Below is a set of entries. Print the line that contains "Screen dimensions: 812x510" and every later line word for word, through the final one.
#### DATA PROVIDED ####
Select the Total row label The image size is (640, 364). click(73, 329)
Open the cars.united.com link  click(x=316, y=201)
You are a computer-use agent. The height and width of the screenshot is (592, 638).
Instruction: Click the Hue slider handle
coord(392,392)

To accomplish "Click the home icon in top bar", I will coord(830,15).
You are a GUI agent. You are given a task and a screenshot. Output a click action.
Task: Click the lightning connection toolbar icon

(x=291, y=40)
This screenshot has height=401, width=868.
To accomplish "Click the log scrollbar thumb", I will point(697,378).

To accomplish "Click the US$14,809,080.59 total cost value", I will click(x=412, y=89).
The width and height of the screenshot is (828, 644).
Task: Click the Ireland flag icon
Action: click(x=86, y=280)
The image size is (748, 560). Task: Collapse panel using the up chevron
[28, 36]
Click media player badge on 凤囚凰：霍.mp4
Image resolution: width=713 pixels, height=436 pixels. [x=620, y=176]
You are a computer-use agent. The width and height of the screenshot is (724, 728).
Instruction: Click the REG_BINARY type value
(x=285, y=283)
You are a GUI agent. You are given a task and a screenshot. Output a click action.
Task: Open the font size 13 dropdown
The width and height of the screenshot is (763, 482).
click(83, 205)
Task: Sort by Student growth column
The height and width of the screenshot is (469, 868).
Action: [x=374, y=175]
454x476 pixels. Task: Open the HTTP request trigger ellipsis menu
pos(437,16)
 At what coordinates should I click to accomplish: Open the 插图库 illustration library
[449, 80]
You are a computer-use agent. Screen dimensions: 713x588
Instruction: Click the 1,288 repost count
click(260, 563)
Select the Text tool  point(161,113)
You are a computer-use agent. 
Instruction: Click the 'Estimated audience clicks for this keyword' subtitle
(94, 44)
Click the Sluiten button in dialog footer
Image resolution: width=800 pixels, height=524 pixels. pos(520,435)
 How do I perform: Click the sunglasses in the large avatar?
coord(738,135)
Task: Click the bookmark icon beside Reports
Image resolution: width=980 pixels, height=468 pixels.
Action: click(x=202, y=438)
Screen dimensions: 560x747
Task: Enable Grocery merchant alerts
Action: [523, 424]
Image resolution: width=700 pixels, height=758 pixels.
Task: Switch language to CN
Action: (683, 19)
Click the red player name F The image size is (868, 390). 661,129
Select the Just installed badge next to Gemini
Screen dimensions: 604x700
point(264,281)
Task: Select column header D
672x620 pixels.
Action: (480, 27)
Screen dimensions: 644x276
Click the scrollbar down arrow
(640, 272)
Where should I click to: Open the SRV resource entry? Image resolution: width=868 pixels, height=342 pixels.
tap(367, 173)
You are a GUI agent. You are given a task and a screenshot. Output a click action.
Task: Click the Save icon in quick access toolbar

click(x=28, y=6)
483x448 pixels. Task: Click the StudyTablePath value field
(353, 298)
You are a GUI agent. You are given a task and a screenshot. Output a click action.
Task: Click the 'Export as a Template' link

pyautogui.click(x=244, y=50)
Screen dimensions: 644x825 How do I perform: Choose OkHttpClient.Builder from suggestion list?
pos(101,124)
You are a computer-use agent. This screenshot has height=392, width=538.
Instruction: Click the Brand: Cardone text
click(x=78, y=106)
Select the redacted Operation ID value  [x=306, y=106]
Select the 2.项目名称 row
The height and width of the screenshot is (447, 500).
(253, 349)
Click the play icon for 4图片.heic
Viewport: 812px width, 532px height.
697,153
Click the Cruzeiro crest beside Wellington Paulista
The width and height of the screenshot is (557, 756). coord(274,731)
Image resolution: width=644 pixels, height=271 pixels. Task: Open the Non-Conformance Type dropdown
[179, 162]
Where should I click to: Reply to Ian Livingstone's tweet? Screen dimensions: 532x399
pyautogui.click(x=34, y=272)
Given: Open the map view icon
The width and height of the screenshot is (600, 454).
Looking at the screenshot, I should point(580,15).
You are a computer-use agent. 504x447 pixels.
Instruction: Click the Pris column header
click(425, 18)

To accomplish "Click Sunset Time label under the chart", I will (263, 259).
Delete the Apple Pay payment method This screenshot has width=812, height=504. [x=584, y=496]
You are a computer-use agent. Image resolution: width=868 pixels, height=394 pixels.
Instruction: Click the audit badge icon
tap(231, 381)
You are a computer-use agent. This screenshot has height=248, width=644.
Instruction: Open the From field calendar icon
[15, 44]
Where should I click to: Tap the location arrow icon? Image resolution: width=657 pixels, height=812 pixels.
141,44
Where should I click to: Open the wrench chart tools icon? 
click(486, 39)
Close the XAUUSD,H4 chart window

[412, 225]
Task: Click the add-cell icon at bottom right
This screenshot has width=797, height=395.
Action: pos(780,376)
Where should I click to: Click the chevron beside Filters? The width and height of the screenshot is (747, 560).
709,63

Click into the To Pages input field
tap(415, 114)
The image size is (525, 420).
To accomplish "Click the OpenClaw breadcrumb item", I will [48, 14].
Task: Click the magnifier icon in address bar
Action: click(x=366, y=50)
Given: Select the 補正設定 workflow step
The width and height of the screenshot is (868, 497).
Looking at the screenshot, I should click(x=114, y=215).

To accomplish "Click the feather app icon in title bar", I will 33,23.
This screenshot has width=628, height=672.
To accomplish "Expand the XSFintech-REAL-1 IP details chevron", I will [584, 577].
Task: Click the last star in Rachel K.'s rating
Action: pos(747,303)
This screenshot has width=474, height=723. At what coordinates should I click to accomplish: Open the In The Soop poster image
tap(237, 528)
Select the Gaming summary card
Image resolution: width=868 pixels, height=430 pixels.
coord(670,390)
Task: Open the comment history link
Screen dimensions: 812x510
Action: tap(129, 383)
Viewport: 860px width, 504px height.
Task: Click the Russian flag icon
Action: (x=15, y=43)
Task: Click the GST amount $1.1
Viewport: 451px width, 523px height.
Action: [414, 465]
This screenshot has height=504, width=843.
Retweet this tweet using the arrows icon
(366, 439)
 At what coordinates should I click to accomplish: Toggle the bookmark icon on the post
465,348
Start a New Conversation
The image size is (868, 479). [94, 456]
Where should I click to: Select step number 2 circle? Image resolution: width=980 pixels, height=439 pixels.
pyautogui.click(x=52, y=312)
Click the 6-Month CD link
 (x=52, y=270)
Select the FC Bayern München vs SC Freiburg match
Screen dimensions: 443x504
####
**SOLUTION BELOW:**
Screen dimensions: 812x510
Action: tap(129, 383)
Viewport: 860px width, 504px height.
Task: Click the Russian flag icon
Action: (x=15, y=43)
Task: Click the GST amount $1.1
Viewport: 451px width, 523px height.
Action: [414, 465]
This screenshot has height=504, width=843.
Retweet this tweet using the arrows icon
(366, 439)
 At what coordinates should I click to accomplish: Toggle the bookmark icon on the post
465,348
Start a New Conversation
The image size is (868, 479). [94, 456]
Where should I click to: Select step number 2 circle? Image resolution: width=980 pixels, height=439 pixels.
pyautogui.click(x=52, y=312)
Click the 6-Month CD link
 (x=52, y=270)
Select the FC Bayern München vs SC Freiburg match
Screen dimensions: 443x504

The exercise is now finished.